Boosters promise to turn Toledo into "baseball heaven" in July when the sport's best minor-league professional players arrive for a nationally televised all-star game.
And their odds of achieving that improved greatly with the selection of a sponsor to help foot the expected $1.5 million bill for events related to the Triple-A game that will feature top players from the International and Pacific Coast leagues.
ProMedica Health System, the Toledo-based hospital and health-care-service provider, has stepped to the plate, the event's host, the Toledo Mud Hens, are to announce today.
"This is a good marriage," Joseph Napoli, the team's vice president and general manager, said.
The name of the nonprofit firm will appear on all major events July 10 to 12, including a home-run derby featuring minor-league all-stars, retired major-leaguers, and top local high school sluggers; a fireworks show to be detonated from the Anthony Wayne Bridge; and a three-day Fan Fest at SeaGate Centre that will include pitching stalls and other skill challenges, autograph sessions with baseball legends, and live entertainment.
Neither the Hens' general manager nor a ProMedica spokesman would disclose how much the health-care provider will pay. But Mr. Napoli said such sponsorships typically bring in $250,000 to $750,000, depending on the size of the market.

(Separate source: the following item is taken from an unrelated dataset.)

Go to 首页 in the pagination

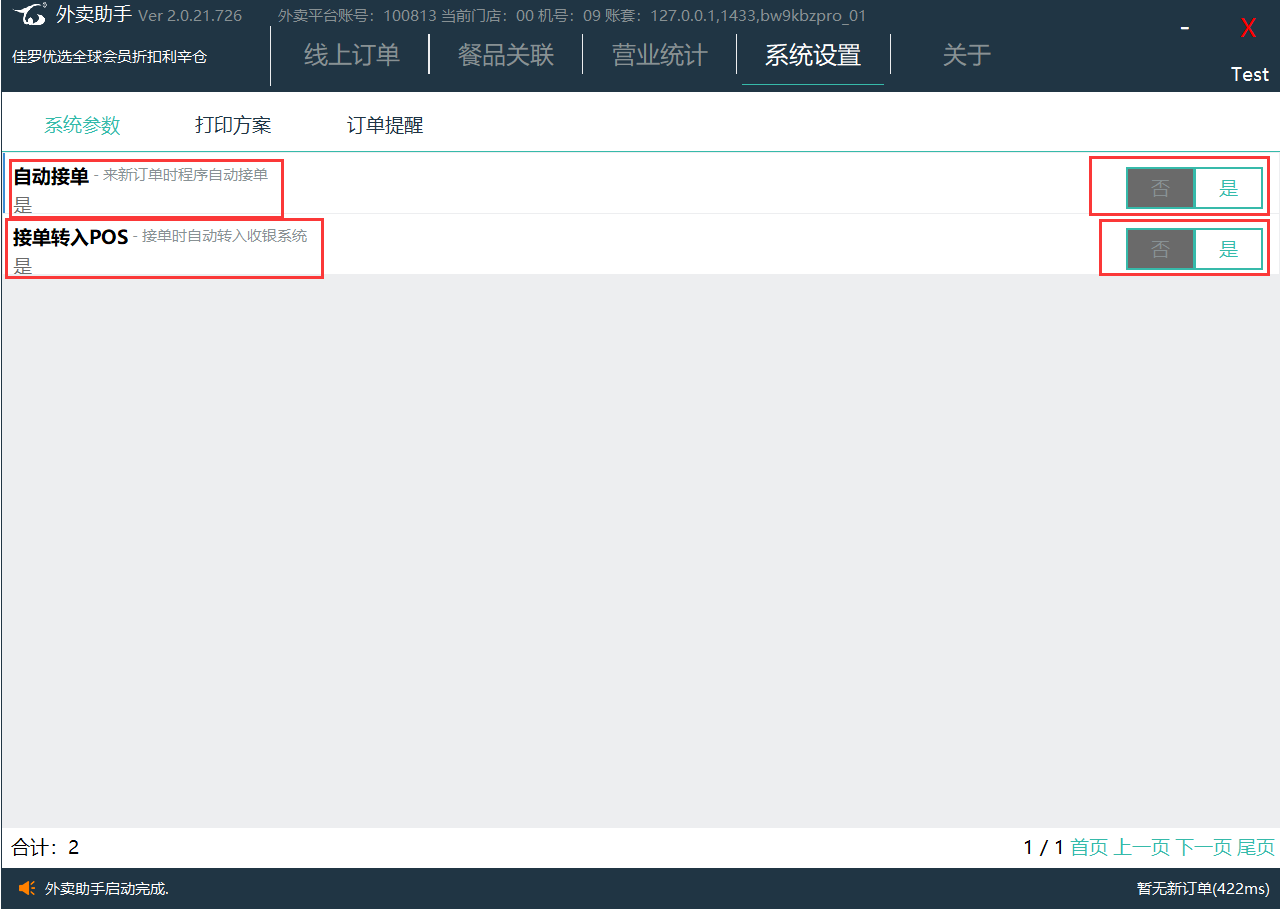pos(1089,848)
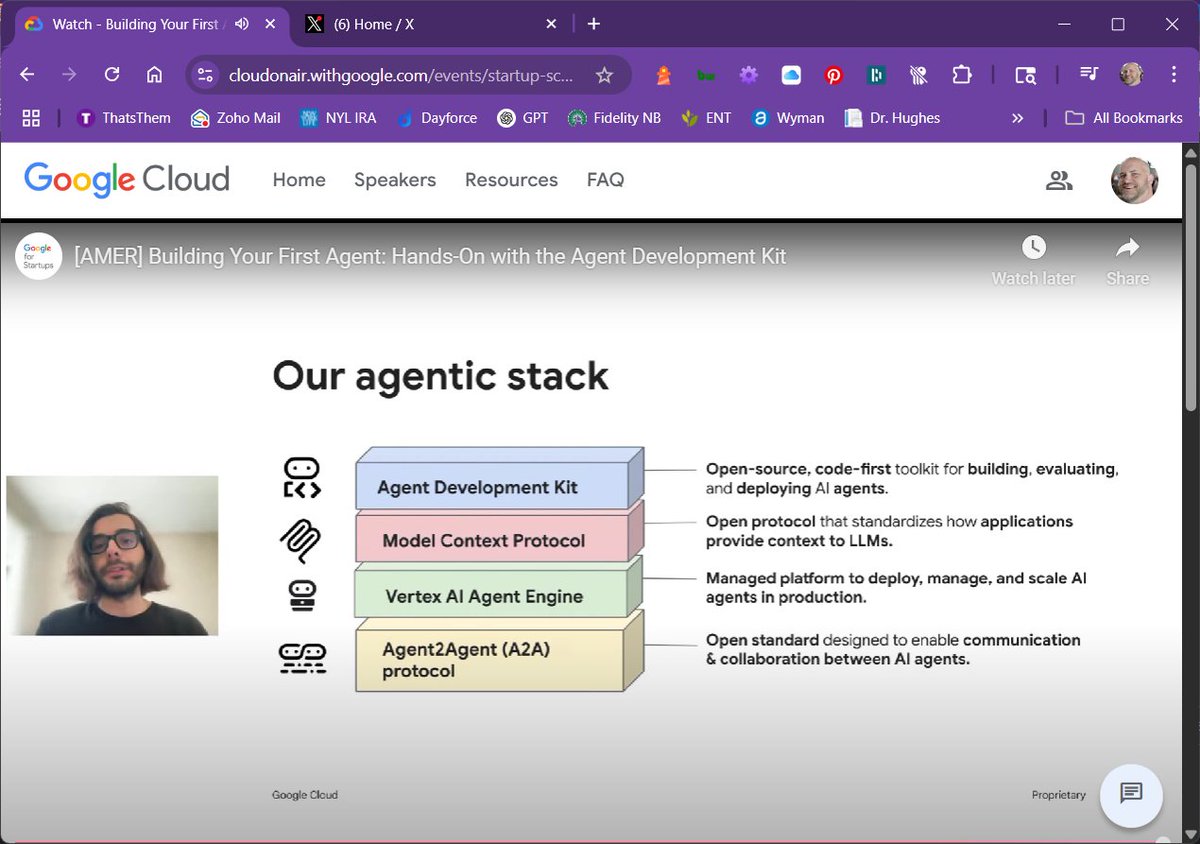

Using the theme of "Swinging Big For Health," ProMedica will combine the sponsorship with related activities, including promotion of school physical education programs.
This year is the 19th for the all-star game, but the first time Toledo will be host.
More than 100,000 people are expected to come to Fifth Third Field and downtown Toledo for activities related to the July 12 game, which will be shown live on ESPN 2, said Jim Donnelly, president of the Greater Toledo Convention and Visitors' Bureau.
Most will be from the Toledo area, but the event is expected to attract baseball fans from a 500-mile radius, he said.
The Mud Hens have booked 200 downtown rooms for three nights each for players and officials of visiting teams, Mr. Donnelly added.
He expects the event to pump $2.5 million to $3 million into area restaurants, bars, and other businesses.
A sell-out is expected, and Mud Hens officials are considering setting aside 500 tickets that would be distributed through a lottery to people who don't hold season tickets.
Fans with season passes have snapped up 6,000 tickets at $75 each, which includes all activities over the three days. That represents nearly 70 percent of the 8,943 seats available. Including standing room, the stadium will hold 10,300. Still, the team expects no problem filling the space.
Besides the ProMedica sponsorship, revenue will come from the SeaGate Centre event. Admission there will be $15 for adults and $10 for children 12 and under.
Souvenir sales have begun.
Additionally, the Hens will receive proceeds from a small number of commercial spots during the ESPN telecast.
Besides television coverage, the event will be broadcast on radio in 30 cities with Triple-A teams, Mr. Napoli said.
The Sacramento RiverCats, last year's host, found the game "to be a tremendous experience for us and the entire community," said Gabe Ross, team spokesman.
"You're putting yourself and your club and your capabilities on a big stage in the baseball world."
The game was a sellout, with most spectators coming from the Sacramento area.
Mr. Ross declined to say whether the game generated a profit, but called it a "positive experience on the business side."